# [WHAT IS EXPECTED]
The records are to be copied from the line that contains "Task: Click the green checkmark Continue icon" through their last line, word for word, with every picture left out.

※ ※ ※

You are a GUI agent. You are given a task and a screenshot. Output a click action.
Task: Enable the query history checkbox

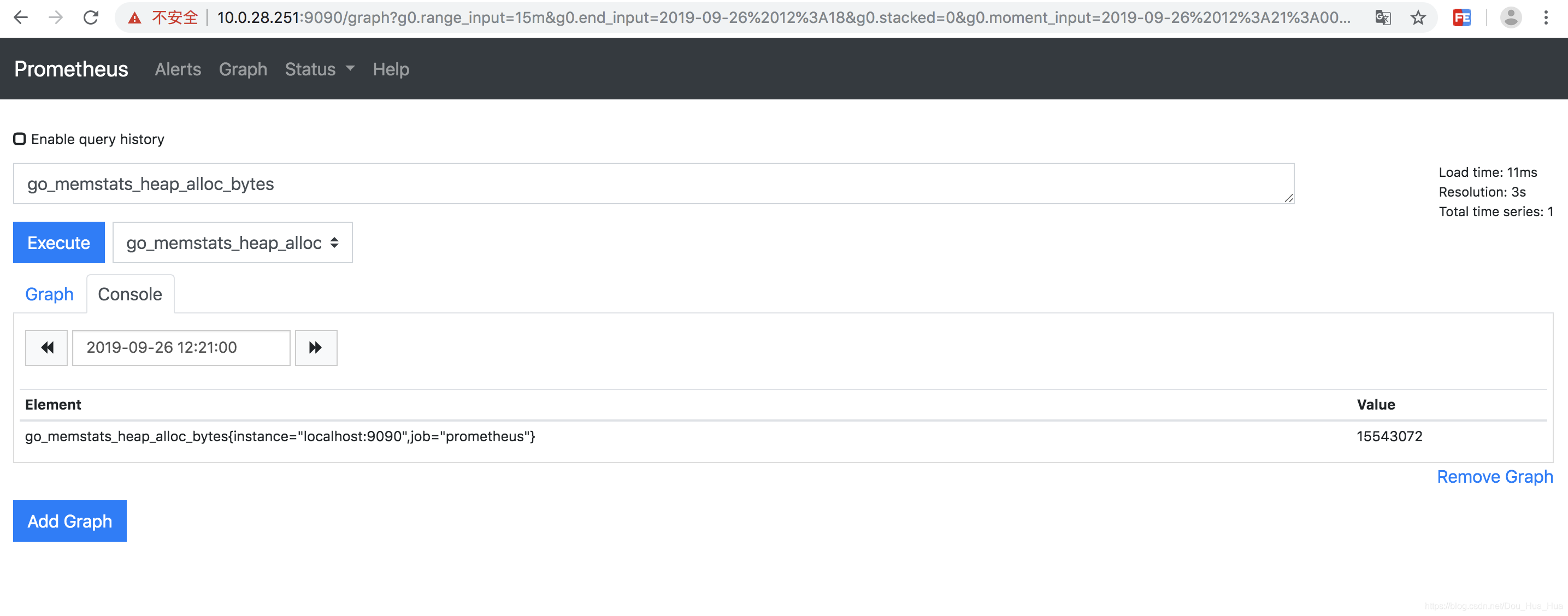19,139
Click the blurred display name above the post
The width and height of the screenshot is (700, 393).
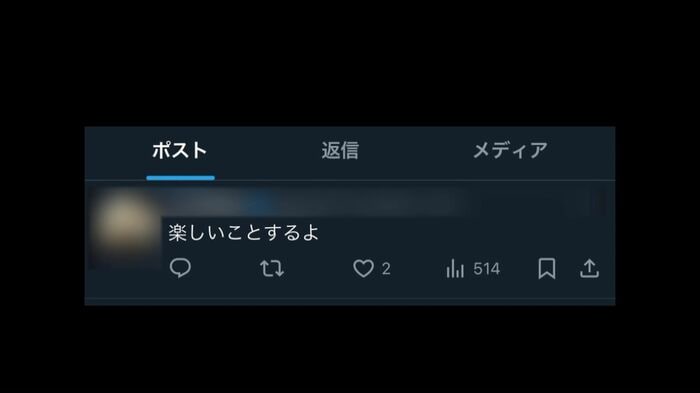pos(204,202)
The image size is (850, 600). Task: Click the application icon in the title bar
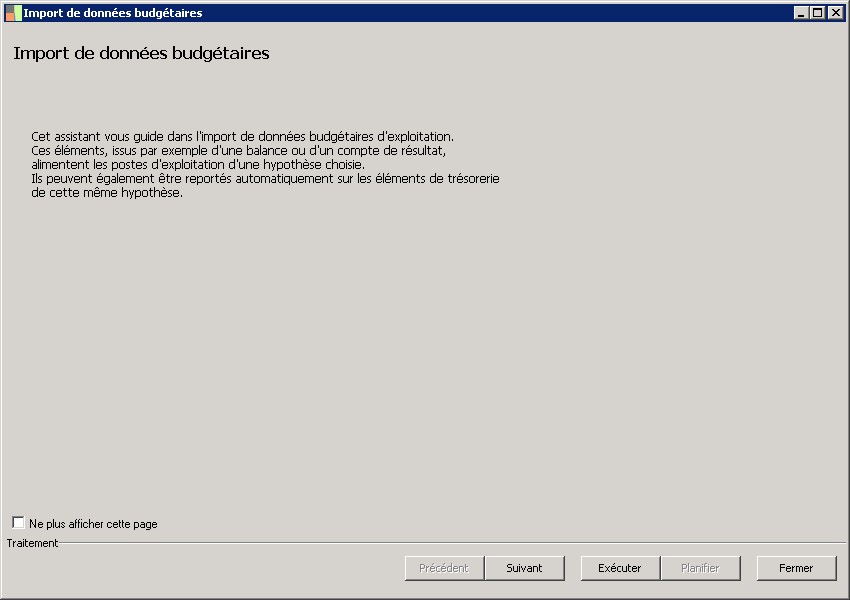(13, 13)
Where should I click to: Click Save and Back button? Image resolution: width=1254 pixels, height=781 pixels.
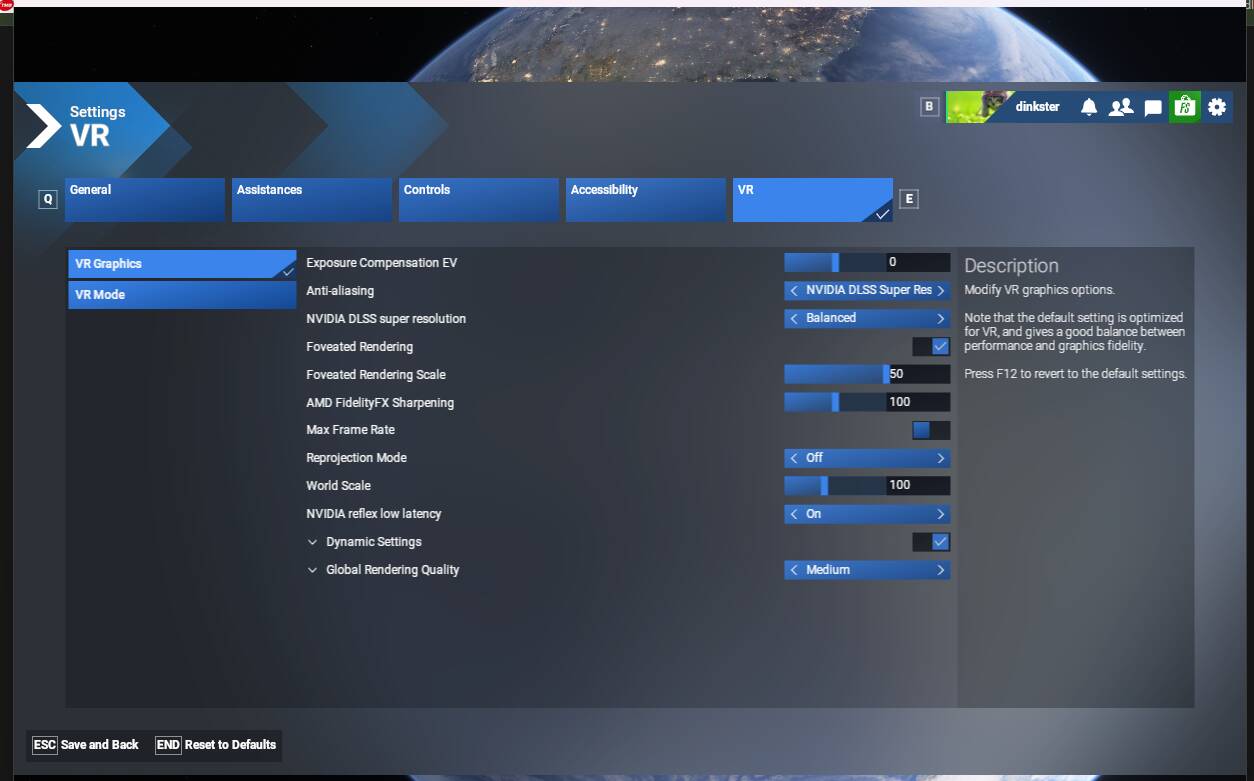pos(86,745)
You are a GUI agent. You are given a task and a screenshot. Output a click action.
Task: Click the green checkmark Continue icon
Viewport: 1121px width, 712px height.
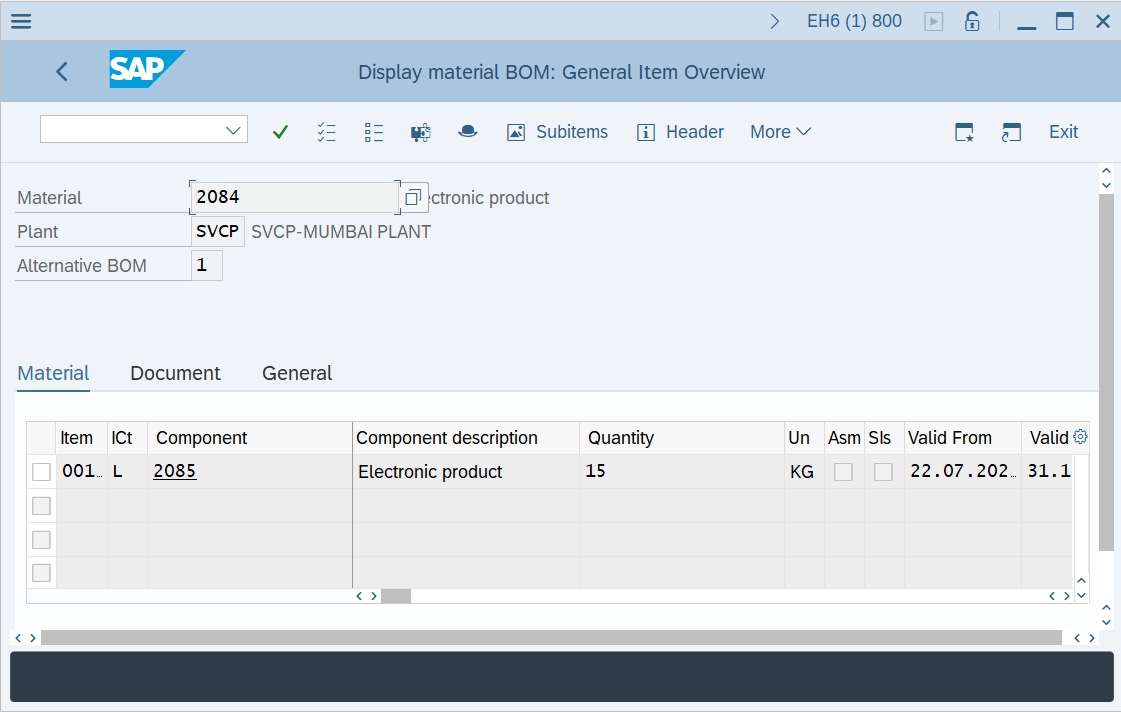[x=280, y=132]
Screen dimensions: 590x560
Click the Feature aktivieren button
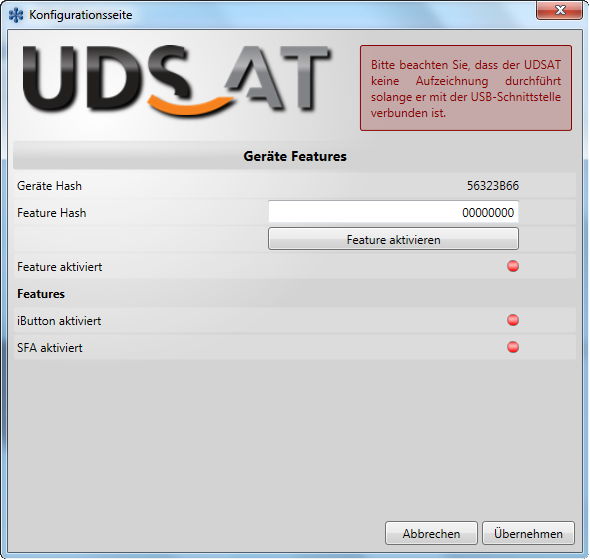click(x=393, y=239)
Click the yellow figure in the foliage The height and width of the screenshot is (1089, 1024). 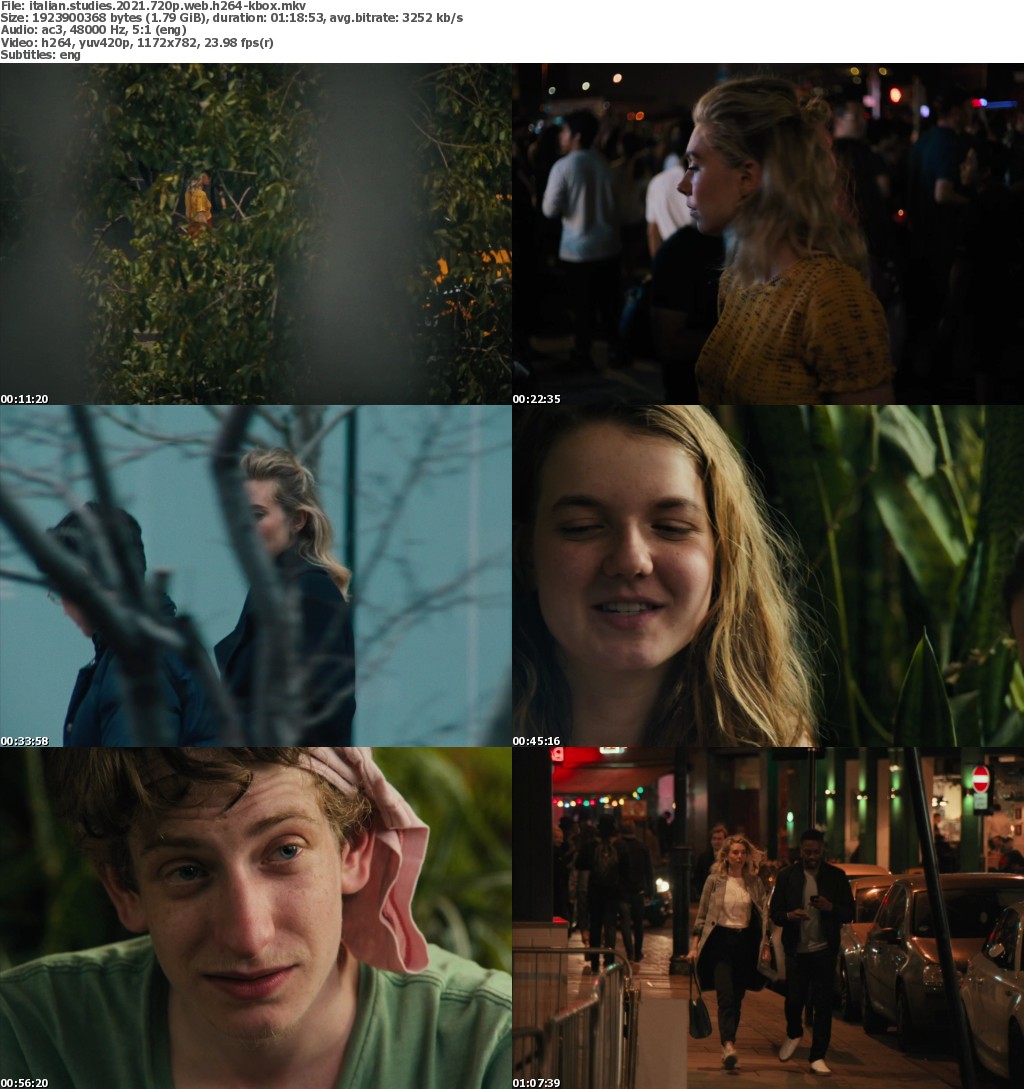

※ ※ ※

# [TASK ANSWER]
Task: Click the green checkmark Continue icon
Viewport: 1121px width, 712px height.
[x=280, y=132]
Screen dimensions: 590x560
Click the Feature aktivieren button
click(x=393, y=239)
Click the yellow figure in the foliage The height and width of the screenshot is (1089, 1024). 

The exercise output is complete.